* POLECENIE: Przeredaguj poniższe wpisy, wstawiając "graphical interface agent" w miejsce "GUI agent". Reszta tekstu ma pozostać bez zmian.

━━━ ZAPISANE DANE

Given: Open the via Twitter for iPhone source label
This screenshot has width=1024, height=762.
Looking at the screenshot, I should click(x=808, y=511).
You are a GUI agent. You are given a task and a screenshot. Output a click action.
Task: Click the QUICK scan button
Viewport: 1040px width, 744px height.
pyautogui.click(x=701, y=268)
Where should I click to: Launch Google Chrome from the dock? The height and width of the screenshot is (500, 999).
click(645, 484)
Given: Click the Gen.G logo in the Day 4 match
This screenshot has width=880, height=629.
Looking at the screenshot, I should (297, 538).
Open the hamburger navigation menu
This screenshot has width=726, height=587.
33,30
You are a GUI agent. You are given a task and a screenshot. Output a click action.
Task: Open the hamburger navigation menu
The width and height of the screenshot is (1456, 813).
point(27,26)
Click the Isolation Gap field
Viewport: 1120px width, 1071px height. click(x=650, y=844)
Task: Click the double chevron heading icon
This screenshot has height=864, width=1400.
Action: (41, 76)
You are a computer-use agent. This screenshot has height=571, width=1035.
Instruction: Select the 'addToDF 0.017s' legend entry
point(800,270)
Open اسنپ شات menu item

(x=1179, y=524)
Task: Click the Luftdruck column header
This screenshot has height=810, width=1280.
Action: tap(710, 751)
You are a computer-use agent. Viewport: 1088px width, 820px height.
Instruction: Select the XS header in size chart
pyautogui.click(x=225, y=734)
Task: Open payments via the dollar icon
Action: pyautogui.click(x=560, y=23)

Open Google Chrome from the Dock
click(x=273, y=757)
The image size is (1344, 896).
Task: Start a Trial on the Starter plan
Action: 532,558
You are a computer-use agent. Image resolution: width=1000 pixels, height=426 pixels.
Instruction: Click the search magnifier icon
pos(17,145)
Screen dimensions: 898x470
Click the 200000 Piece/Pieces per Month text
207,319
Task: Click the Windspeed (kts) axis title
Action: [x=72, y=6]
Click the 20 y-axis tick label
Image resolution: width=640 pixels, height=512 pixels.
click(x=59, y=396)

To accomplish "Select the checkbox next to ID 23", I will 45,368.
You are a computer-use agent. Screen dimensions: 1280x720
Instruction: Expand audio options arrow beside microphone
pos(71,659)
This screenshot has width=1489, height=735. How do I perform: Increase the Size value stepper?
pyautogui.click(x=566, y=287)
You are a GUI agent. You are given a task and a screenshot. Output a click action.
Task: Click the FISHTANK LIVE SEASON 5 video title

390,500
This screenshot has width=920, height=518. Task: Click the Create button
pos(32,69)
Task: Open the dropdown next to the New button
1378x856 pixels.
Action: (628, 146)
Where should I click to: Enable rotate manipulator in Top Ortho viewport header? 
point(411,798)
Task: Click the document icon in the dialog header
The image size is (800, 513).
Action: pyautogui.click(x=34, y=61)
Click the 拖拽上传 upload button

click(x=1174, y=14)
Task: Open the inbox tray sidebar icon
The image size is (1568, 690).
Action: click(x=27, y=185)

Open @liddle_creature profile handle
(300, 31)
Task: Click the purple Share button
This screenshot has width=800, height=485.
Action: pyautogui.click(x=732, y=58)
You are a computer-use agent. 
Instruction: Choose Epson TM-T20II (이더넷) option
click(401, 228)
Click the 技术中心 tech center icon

━━━━━━

* ROZWIĄZANIE ĆWICZENIA:
Given: Open the via Twitter for iPhone source label
This screenshot has width=1024, height=762.
Looking at the screenshot, I should click(x=808, y=511).
You are a graphical interface agent. You are given a task and a screenshot. Output a click action.
Task: Click the QUICK scan button
Viewport: 1040px width, 744px height.
pyautogui.click(x=701, y=268)
Where should I click to: Launch Google Chrome from the dock? The height and width of the screenshot is (500, 999).
click(645, 484)
Given: Click the Gen.G logo in the Day 4 match
This screenshot has width=880, height=629.
Looking at the screenshot, I should (297, 538).
Open the hamburger navigation menu
This screenshot has width=726, height=587.
33,30
You are a graphical interface agent. You are given a task and a screenshot. Output a click action.
Task: Open the hamburger navigation menu
The width and height of the screenshot is (1456, 813).
point(27,26)
Click the Isolation Gap field
Viewport: 1120px width, 1071px height. click(x=650, y=844)
Task: Click the double chevron heading icon
This screenshot has height=864, width=1400.
Action: (41, 76)
You are a computer-use agent. This screenshot has height=571, width=1035.
Instruction: Select the 'addToDF 0.017s' legend entry
point(800,270)
Open اسنپ شات menu item

(x=1179, y=524)
Task: Click the Luftdruck column header
This screenshot has height=810, width=1280.
Action: tap(710, 751)
You are a computer-use agent. Viewport: 1088px width, 820px height.
Instruction: Select the XS header in size chart
pyautogui.click(x=225, y=734)
Task: Open payments via the dollar icon
Action: pyautogui.click(x=560, y=23)

Open Google Chrome from the Dock
click(x=273, y=757)
The image size is (1344, 896).
Task: Start a Trial on the Starter plan
Action: 532,558
You are a computer-use agent. Image resolution: width=1000 pixels, height=426 pixels.
Instruction: Click the search magnifier icon
pos(17,145)
Screen dimensions: 898x470
Click the 200000 Piece/Pieces per Month text
207,319
Task: Click the Windspeed (kts) axis title
Action: [x=72, y=6]
Click the 20 y-axis tick label
Image resolution: width=640 pixels, height=512 pixels.
click(x=59, y=396)

To accomplish "Select the checkbox next to ID 23", I will 45,368.
You are a computer-use agent. Screen dimensions: 1280x720
Instruction: Expand audio options arrow beside microphone
pos(71,659)
This screenshot has width=1489, height=735. How do I perform: Increase the Size value stepper?
pyautogui.click(x=566, y=287)
You are a graphical interface agent. You are given a task and a screenshot. Output a click action.
Task: Click the FISHTANK LIVE SEASON 5 video title

390,500
This screenshot has width=920, height=518. Task: Click the Create button
pos(32,69)
Task: Open the dropdown next to the New button
1378x856 pixels.
Action: (628, 146)
Where should I click to: Enable rotate manipulator in Top Ortho viewport header? 
point(411,798)
Task: Click the document icon in the dialog header
The image size is (800, 513).
Action: pyautogui.click(x=34, y=61)
Click the 拖拽上传 upload button

click(x=1174, y=14)
Task: Open the inbox tray sidebar icon
The image size is (1568, 690).
Action: click(x=27, y=185)

Open @liddle_creature profile handle
(300, 31)
Task: Click the purple Share button
This screenshot has width=800, height=485.
Action: pyautogui.click(x=732, y=58)
You are a computer-use agent. 
Instruction: Choose Epson TM-T20II (이더넷) option
click(401, 228)
Click the 技术中心 tech center icon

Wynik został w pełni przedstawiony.